MobileRead Forums - View Single Post - Nytimes web recipe intermittent 404 error

squigish · 09-20-2012, 06:05 PM

I've got a crontab job on an ubuntu server set up to download the nytimes web edition every hour and put it on a web server where I can download it to my kindle.

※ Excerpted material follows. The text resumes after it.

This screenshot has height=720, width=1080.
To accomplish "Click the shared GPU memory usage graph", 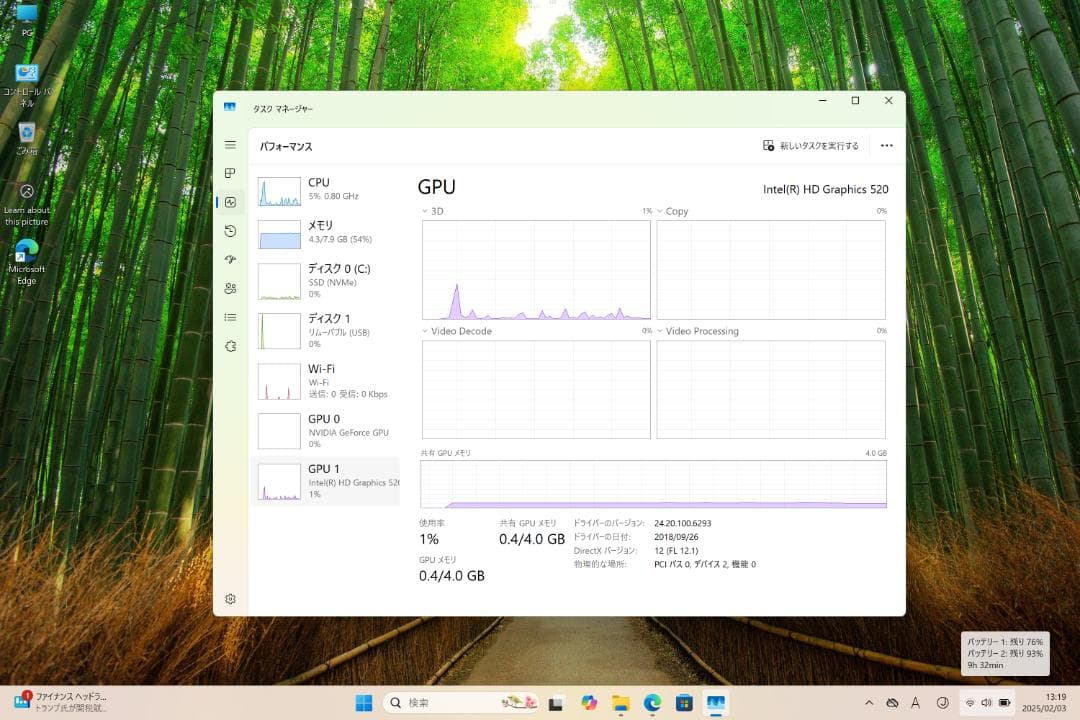I will 652,483.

Almost always (about 20-23 times a day, out of the 24 times it gets run), calibre generates a 404 error and doesn't generate the file. Here's what I'm running, and the output I get:

Code:

$ /u1/myhome/bin/ebook-convert /u1/myhome/nytimes/nytimes_sub.web.recipe /u1/myhome/pub_http_internet/nytimes/nytimes-web-test.mobi --username myuser --password mypass --output-profile kindle
1% Converting input to HTML...
InputFormatPlugin: Recipe Input running
1% Fetching feeds...
Index URL: http://www.nytimes.com/pages/world/index.html
Index URL: http://www.nytimes.com/pages/national/index.html
Index URL: http://www.nytimes.com/pages/politics/index.html
Index URL: http://www.nytimes.com/pages/nyregion/index.html
Index URL: http://www.nytimes.com/pages/business/index.html
Index URL: http://www.nytimes.com/pages/technology/index.html
Index URL: http://www.nytimes.com/pages/science/index.html
Index URL: http://www.nytimes.com/pages/health/index.html
Index URL: http://www.nytimes.com/pages/opinion/index.html
Index URL: http://www.nytimes.com/pages/arts/index.html
Index URL: http://www.nytimes.com/pages/books/index.html
Index URL: http://www.nytimes.com/pages/movies/index.html
Index URL: http://www.nytimes.com/pages/arts/music/index.html
Index URL: http://www.nytimes.com/pages/arts/television/index.html
Index URL: http://www.nytimes.com/pages/dining/index.html
Index URL: http://www.nytimes.com/pages/travel/index.html
Index URL: http://www.nytimes.com/pages/education/index.html
Index URL: http://www.nytimes.com/pages/magazine/index.html
Index URL: http://www.nytimes.com/pages/weekinreview/index.html
Traceback (most recent call last):
  File "site.py", line 58, in main
  File "site-packages/calibre/ebooks/conversion/cli.py", line 325, in main
  File "site-packages/calibre/ebooks/conversion/plumber.py", line 979, in run
  File "site-packages/calibre/customize/conversion.py", line 208, in __call__
  File "site-packages/calibre/ebooks/conversion/plugins/recipe_input.py", line 105, in convert
  File "site-packages/calibre/web/feeds/news.py", line 881, in download
  File "site-packages/calibre/web/feeds/news.py", line 1025, in build_index
  File "<string>", line 582, in parse_index
  File "<string>", line 455, in parse_web_edition
  File "<string>", line 379, in index_to_soup
  File "<string>", line 362, in get_the_soup
  File "site-packages/mechanize/_mechanize.py", line 199, in open_novisit
  File "site-packages/mechanize/_mechanize.py", line 255, in _mech_open
httperror_seek_wrapper: HTTP Error 404: Not found

The only diffs between nytimes_sub.web.recipe and the nytimes_sub recipe I downloaded today from launchpad are the following:

Code:

    webEdition = False					      |	    webEdition = True
    oldest_article = 7					      |	    oldest_article = 2
    useHighResImages = True				      |	    useHighResImages = False
    excludeSections = []				      |	    excludeSections = ['Sports']
                    (u'Sports',u'sports'),		      <
                    (u'Style',u'style'),		      <
                    (u'Fashion & Style',u'fashion'),	      <
                    (u'Home & Garden',u'garden'),	      <
                    ('Multimedia',u'multimedia'),	      <
                    (u'Obituaries',u'obituaries'),	      <

(for those of you who don't speak diff, all I changed was to turn on the WebEdition, and exclude some sections, old articles and high-res images.)

Has anyone else been experiencing similar problems?